Digital Art in GIMP
GIMP is not just a photo editor — it is a capable digital painting and illustration tool. While dedicated applications like Krita are built specifically for drawing, GIMP's brush engine, layer system, and dynamics support make it a perfectly viable option for digital art, especially if you already know the software and do not want to learn a new interface.
This guide walks you through the complete digital illustration workflow in GIMP: from first canvas setup through tablet configuration, sketching, inking, flat colouring, shading, and final export. Whether you are making character illustrations, concept art, or simple spot drawings, the same workflow applies.
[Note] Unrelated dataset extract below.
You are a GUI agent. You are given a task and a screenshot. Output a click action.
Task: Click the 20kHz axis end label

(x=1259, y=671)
What you need: GIMP 3.x (free), a drawing tablet (optional but strongly recommended), and some patience with the brush dynamics system. A mouse works for simple shapes and inking with the Paths tool, but pressure sensitivity makes painting significantly more natural.
Setting Up a Drawing Tablet
A drawing tablet transforms the digital art experience in GIMP. Brands like Wacom, Huion, and XP-Pen all work well on Windows, macOS, and Linux. GIMP communicates with them through its Input Devices system, which maps pressure, tilt, and other stylus data to brush behaviour. If your stylus is not detected or pressure feels wrong, use the dedicated GIMP tablet setup guide before tuning brushes.
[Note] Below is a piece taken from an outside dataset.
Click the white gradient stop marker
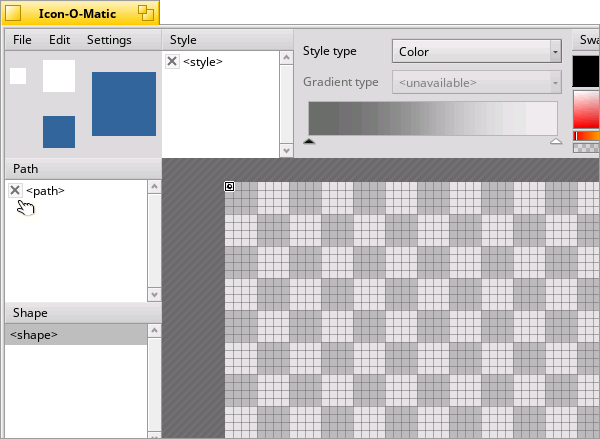The image size is (600, 439). tap(556, 142)
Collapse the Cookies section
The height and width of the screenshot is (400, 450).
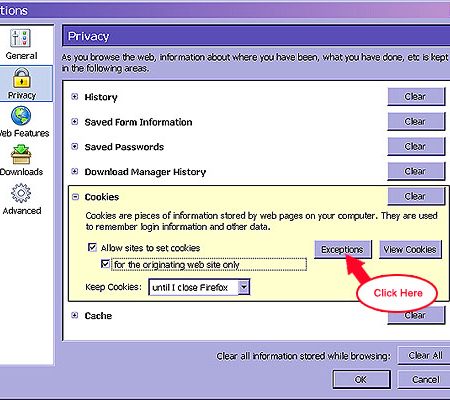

Enabling Your Tablet in GIMP
- Connect your tablet and install the manufacturer driver before opening GIMP.
- In GIMP, go to
Edit > Preferences > Input Devices(orEdit > Input Controllersin GIMP 3.x). - Your tablet should appear in the device list. Set its mode to Screen.
- Click Save and restart GIMP. Your stylus should now transmit pressure data.
Pressure Sensitivity for Size and Opacity
Pressure sensitivity does nothing until you tell GIMP what to do with it. In the Tool Options panel for the Paintbrush, enable the Dynamics option and choose a preset like Pressure Size or Pressure Opacity. You can also create your own dynamics mapping in Windows > Dockable Dialogs > Paint Dynamics.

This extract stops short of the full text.